Two females is what I was gonna get too  I remember vaguely reading something about males getting a dot on their head and smelling a bit more......? Can't quite remember the details though.....

Well,sounds like you are getting a good workout mentally and physically with this cage. Let us know the outcome!

Btw, do you have names for your potential girls?


----------



## JessicaK (Nov 3, 2012)

Are you getting them from SunCoast? Lisa is really helpful if you ever have questions. That's where I got my pair.

They're cute, and sweet 

Let me find pictures of my cage and I'll post it.

Also, if you have questions, let me know


----------



## JessicaK (Nov 3, 2012)

Also, the Wodent Wheel is a MUST. They will spend all night running on it.
http://www.sugar-gliders.com/wobust-wodent-wheel.htm


----------



## Imbrium (Nov 3, 2012)

supposedly males don't really smell worse if you get them neutered... but that's, at BEST, another $50 (or $100 if I got two males) that I could spend on toys and stuff instead. more importantly, I read that boys are more outgoing and girls are more shy and "snuggly" and I'd prefer snuggly.

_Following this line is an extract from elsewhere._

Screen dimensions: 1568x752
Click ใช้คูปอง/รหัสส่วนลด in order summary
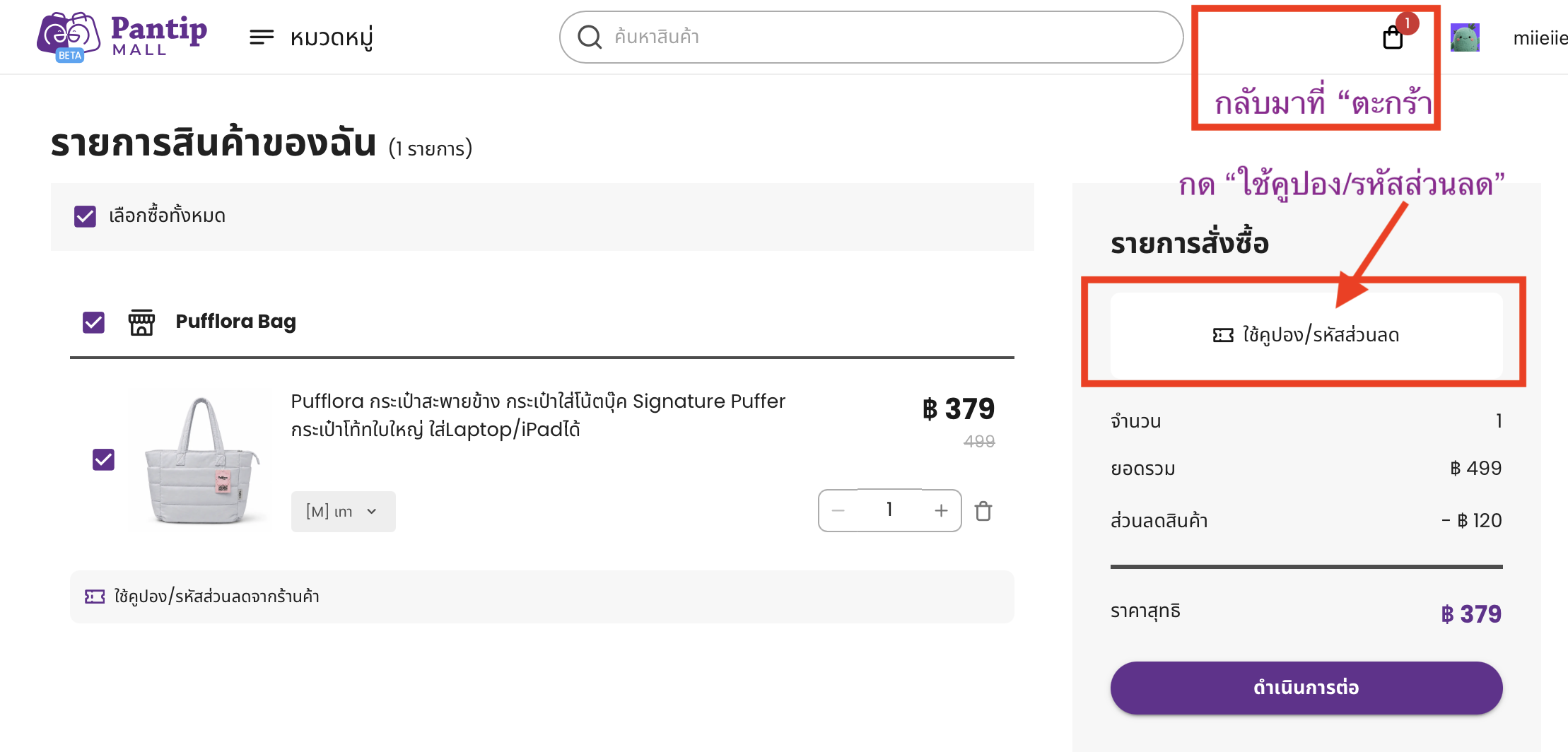tap(1306, 335)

I still need names... I'm thinking about naming one of them "Hurricane" (nothing to do with the recent unfortunate weather - I got the idea from a TV sitcom ), but there's not really a good way to shorten it...

anyway, I'm gonna pour myself a glass of wine and see if that helps me argue the cage into submission and/or care less when I lose the fight


----------



## sugarbunnies (Nov 3, 2012)

I wish I had 300 dollars to spend on a cage. ;-(

And you can shorten Hurricane to Cane.


----------



## agnesthelion (Nov 3, 2012)

Hurricane is cute. Maybe you could stay with the weather/mother nature theme....Tornado, Eclipse, horizon, mirage.......

I'm not building a sugar glider cage but I just poured a glass of wine myself. Cheers


----------



## whitelop (Nov 3, 2012)

Or to Hurri. 
I think the sugar gliders are adorable, but they have weird feet. Do they have thumbs like chinchillas?

I would have already thrown that cage into the yard. 
I hate putting things together like that, its terrible. I know when I do stuff like that, I can literally feel my blood pressure rising. Like one of those cartoons, where the character touches something hot and the red goes from foot to head, thats how I feel when my blood pressure rises. You can see it! 

I hope you beat that cage into submission. 
Look at it this way, its always fun to make up new cuss words!


----------



## qtipthebun (Nov 3, 2012)

*looks at second glass of wine* This makes me feel like I have no excuse for the wine...good luck on the cage...I second the idea of building it on the table and then standing it up....may be easier...unless you're really really tall!


----------



## sugarbunnies (Nov 3, 2012)

Honestly, I suck at building things. I had trouble building a C&C cage when I had guinea pigs. I couldn't do the coroplast, lol.


----------



## Blue eyes (Nov 3, 2012)

I saw this guy at a homeshow once. He seemed to really know sugar gliders, Apparently he was the first in the US to be licensed to breed them (or some such thing). 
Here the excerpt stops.